In some women, there may be a possibility of preserving the nipple areolar complex as well. This, however, is case sensitive and strict criteria must be followed.
 
 
Skin sparing mastectomy can also be combined with tissue flaps like the lattisimus dorsi (LD) flap (back muscle and tissue) and the TRAM flap (where abdominal tissue is used). The choice of reconstruction will very much depend on the best option and patients’ choice.
 
Implant reconstruction with or without the combination of a LD Flap is safe and short procedure with good outcome. Other tissue flap procedures may be more complicated and lengthy in surgical time and hospital stay.
 
 
Patients must be given explanations and all the possible options with the risks and complications addressed in detail. The patient finally makes the choice of the procedure with some guidance and advice from her doctor.
 
With the availability of oncoplastic breast surgery, patients have more options and this helps in decision-making about their treatment, thus preventing undue delays that may be detrimental to their prognosis.
 
It is important to highlight here that the oncology aspect of surgery takes precedence over the cosmetics. Hence, it is important for a patient to seek treatment from a doctor who is trained in the field because at no time should the oncological aspect of the surgery be compromised. A multidisciplinary approach in the patient’s management offers the best outcome.
 
 
Sentinel Node Biopsy (SNB)
 
In all aspects of surgery, we are moving towards minimally invasive procedures. In breast surgery, this is the direction we are heading as well.
 
Sentinel node biopsy is a minimally invasive technique of addressing the axillary lymph nodes and is practised all over the world, mainly in developed countries. SNB is most commonly associated with staging for breast cancer; however it can be used for malignant melanomas (skin cancer).
 
Sentinel is a term derived from the French word sentinelle, which means “to guard over” or “vigilance”. The sentinel node therefore acts as the first filter of malignant cells in the lymphatic system.
 
The technique of SNB is the identification of these sentinel lymph nodes (usually one to three nodes) with the assistance of radioisotopes and dye injections around the tumour.
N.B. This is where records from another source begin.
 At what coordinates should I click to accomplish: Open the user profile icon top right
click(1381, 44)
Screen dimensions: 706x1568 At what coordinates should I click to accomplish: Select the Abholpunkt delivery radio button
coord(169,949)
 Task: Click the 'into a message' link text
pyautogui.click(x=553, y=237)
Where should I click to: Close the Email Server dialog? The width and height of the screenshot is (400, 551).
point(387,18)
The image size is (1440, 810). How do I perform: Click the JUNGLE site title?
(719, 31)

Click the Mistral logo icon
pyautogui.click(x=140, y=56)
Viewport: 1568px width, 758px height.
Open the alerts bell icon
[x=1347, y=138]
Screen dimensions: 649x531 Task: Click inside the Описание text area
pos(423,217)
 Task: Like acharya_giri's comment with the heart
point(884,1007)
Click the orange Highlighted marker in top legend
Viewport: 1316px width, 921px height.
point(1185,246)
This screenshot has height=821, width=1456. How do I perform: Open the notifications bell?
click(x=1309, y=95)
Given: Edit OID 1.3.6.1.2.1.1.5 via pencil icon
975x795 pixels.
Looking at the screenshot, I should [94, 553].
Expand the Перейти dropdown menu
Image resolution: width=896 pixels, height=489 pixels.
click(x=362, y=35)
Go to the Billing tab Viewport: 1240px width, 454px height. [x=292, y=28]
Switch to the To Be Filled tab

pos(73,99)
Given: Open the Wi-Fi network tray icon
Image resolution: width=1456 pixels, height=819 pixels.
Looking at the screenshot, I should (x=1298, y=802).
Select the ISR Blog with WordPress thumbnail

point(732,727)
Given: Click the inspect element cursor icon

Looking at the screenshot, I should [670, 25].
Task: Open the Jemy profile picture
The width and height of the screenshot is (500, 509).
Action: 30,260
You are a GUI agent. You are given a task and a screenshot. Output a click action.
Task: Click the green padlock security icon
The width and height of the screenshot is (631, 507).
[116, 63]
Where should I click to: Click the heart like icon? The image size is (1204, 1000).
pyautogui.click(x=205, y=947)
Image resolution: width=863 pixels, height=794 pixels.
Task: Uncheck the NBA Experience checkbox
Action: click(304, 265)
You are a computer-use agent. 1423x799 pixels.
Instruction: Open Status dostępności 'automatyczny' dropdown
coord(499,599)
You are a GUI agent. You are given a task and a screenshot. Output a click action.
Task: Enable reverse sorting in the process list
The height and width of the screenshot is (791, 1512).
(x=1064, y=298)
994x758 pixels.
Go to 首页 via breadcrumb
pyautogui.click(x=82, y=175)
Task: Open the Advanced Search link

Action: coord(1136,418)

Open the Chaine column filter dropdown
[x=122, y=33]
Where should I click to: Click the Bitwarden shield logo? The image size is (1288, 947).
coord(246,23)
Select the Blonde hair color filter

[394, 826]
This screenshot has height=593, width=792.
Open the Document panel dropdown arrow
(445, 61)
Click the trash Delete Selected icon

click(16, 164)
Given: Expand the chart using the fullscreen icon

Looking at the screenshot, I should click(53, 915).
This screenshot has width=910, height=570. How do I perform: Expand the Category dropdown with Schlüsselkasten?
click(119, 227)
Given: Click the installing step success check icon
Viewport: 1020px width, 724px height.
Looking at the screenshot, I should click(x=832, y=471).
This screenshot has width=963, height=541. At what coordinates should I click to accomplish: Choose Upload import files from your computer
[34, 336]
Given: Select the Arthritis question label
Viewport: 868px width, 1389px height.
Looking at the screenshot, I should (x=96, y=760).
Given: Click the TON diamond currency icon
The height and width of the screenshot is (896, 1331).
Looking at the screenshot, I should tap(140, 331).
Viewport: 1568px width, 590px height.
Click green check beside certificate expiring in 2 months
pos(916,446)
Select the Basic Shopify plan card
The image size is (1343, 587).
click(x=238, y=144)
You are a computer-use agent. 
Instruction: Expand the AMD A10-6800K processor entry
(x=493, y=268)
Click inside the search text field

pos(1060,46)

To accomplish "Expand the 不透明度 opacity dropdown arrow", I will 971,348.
These sentinel nodes are then assessed intra-operatively with the help of frozen sections and is determined of its involvement of cancer cells.
 
If the sentinel lymph nodes are clear of cancer cells, it avoids the patient having a full axillary clearance and all the morbidly associated with it.
 
This procedure requires expertise and experience as well as competent team in a multidisciplinary setting. It involves a trained breast surgeon, radiologist and pathologist and nuclear medicine facilities. Surgeons who are experienced in SNB can identify the involved node in 85-98% of the patients. The false negative rate is usually less than 5%.
 
The risk of lymphedema (swelling of arm) is very much minimised with this technique. It can be done as a day case, compared to the traditional axillary clearance that involves a post-operative stay of at least three to four days.
 
 
There is more to breast surgery than meets the eye. The surgical techniques have improved, providing much better outcomes to women affected with breast diseases. Awareness of the availability and options will hopefully get more women to seek treatment early.